During recent years a number of agencies have examined different aspects of the performance of co-operatives including their suitability in catering for the needs of the poor. Assessments have differed and while this is to be expected, it has been the feeling in certain quarters that sometimes the assessment has been vitiated by a lack of understanding of the principles and objectives of the co-operative movement. At the same time, the "trickle-down" theory of development, current in the fifties and the sixties, has been seriously questioned as it was evident that resources introduced at the top of the social and economic structure were often not reaching the poor. From this disillusionment with the uses of international aid came an examination of the institutions which were intended to combat poverty. Moreover, the Secretary General of the United Nations, in his report entitled 'The Role of the Co-operative Movement in the Achievement of the Goals and Objectives of the Second United Nations Development Decade' (Ecosoc E/4807) had requested that an expert group meeting be held to "... assess the problems connected with the participation of the poor in the co-operative movement... (and)... to review the experience gained in particular countries on particular issues and to recommend appropriate strategies and programmes."
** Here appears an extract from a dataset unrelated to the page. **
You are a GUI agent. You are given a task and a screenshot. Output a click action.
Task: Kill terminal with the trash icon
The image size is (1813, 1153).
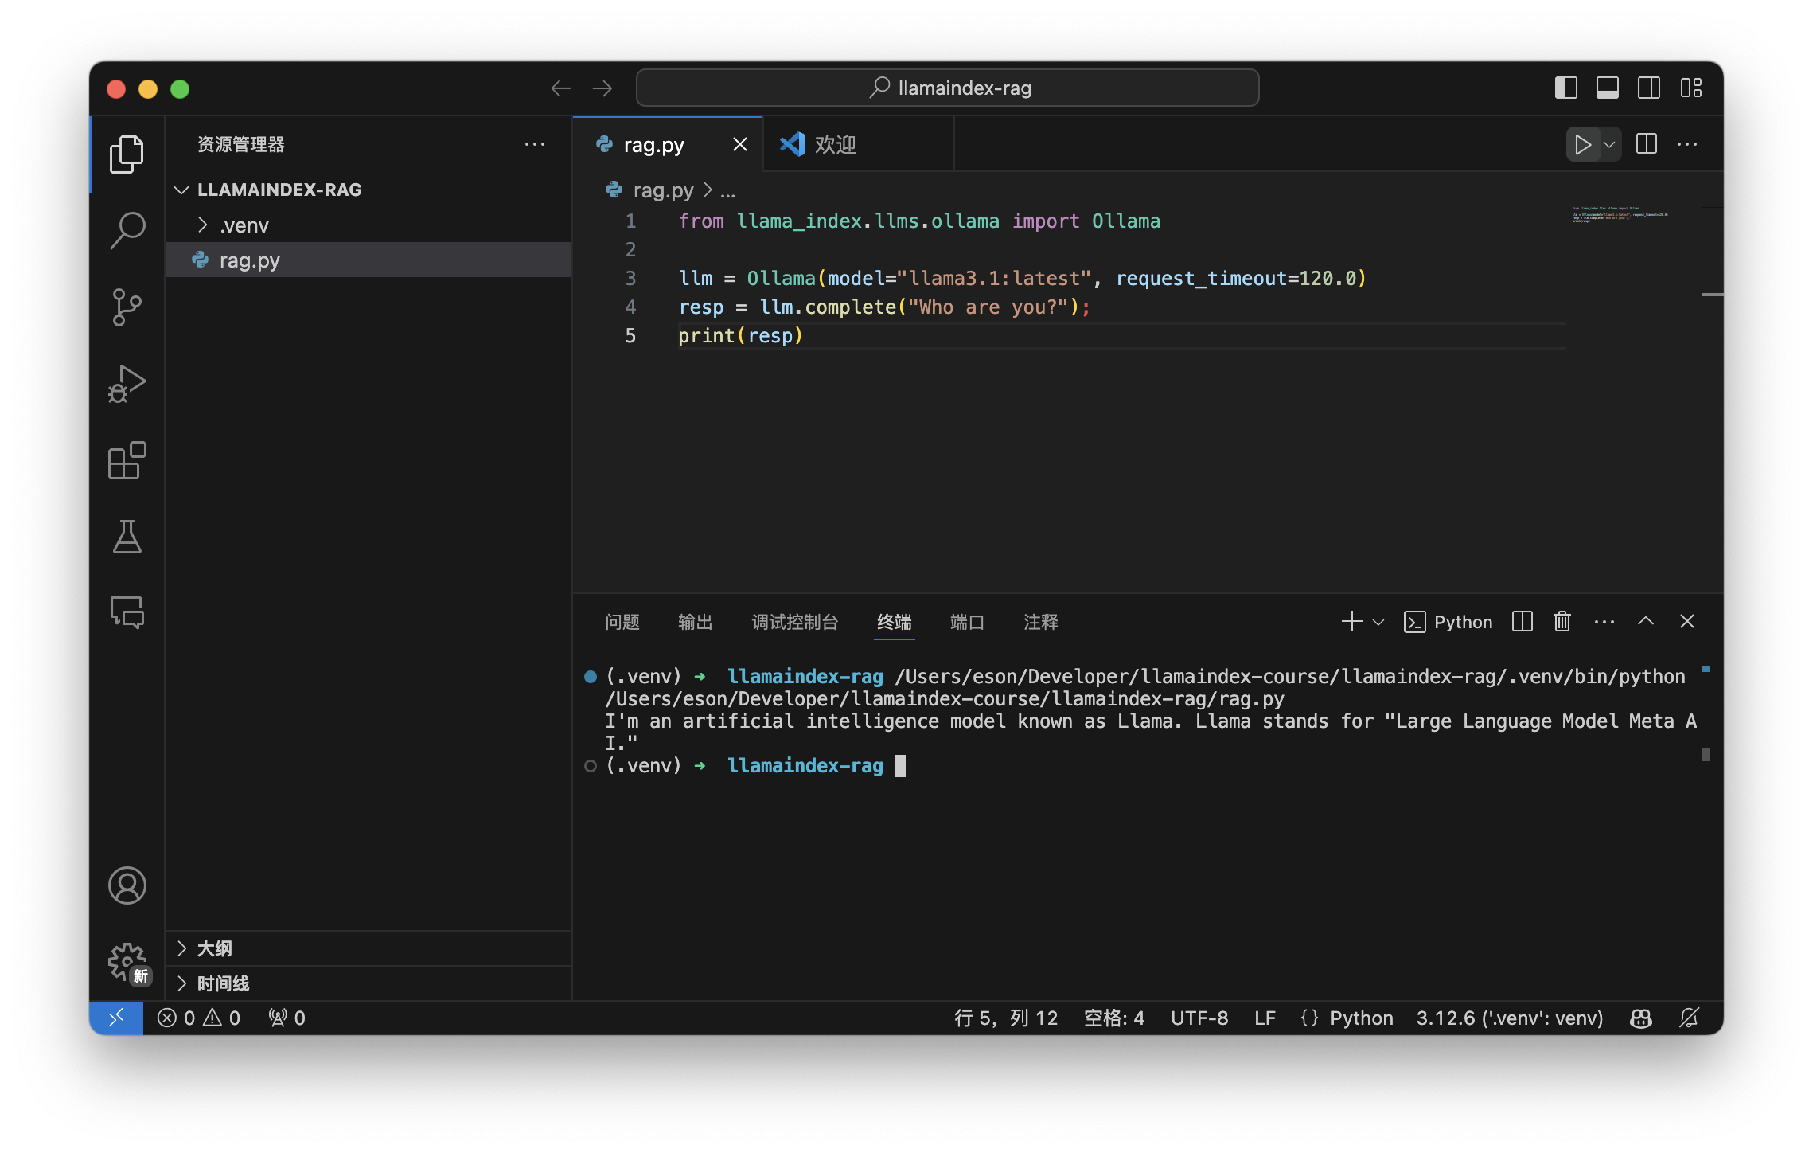(1562, 622)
This is the Report of that consultation. The debate on the subject is an evolving one and it is, therefore, understandable that the Consultation did not reach firm conclusions on every issue. These disagreements are reflected in the Report. I sincerely hope that the Report will be read and discussed widely. Although the views are not necessarily those of the ICA, I feel that the Report makes an important contribution to the debate, and will have important implications for the practical policies of national co-operative organisations as well as those international agencies which are involved in assisting co-operative movements in the developing countries.
Many individuals and organisations have helped in the consultation in various ways and I would like to thank the following in particular: Mr John Tomlinson MP for inaugurating the Consultation; Mr R. Hewlett, Executive Secretary of COPAC, and Mr H. Morsink of the United Nations for their effective contribution to the work of the Preparatory Committee; Dr R. L. Marshall, OBE, for his Chairmanship of the meeting; the Rapporteur, Mr R. Savary who is largely responsible for the Report; the staff of the U.K. Co-operative Union, especially those at the Co-operative College, Loughborough. Financial and other assistance was received from the following organisations: the Co-operative Union of Canada (CUC), the Canadian International Development Agency (CIDA), The Norwegian Co-operative Union and Wholesale Society (NKL), the Norwegian Agency for International Development (NORAD), the Swedish Co-operative Centre (SCC), the Swedish International Development Authority (SIDA), the U.K. Ministry of Overseas Development (ODM), the U.K. Co-operative Union Limited, and the National Federation of Consumer Co-operatives, France (FNCC). I would like especially to mention the two Consultants, Dr U. Lele and Dr A. F. Laidlaw. They all deserve our warmest thanks.
Finally, I would like to thank my colleague, Graham Alder, our Development Officer, and his Secretary, Christine Griffin, for assisting on all aspects of the consultation; and to our Secretary for Press and Public Relations, Dr Hanns Ollman and his Assistant, Mrs M. Blindell, for preparing the report for the press.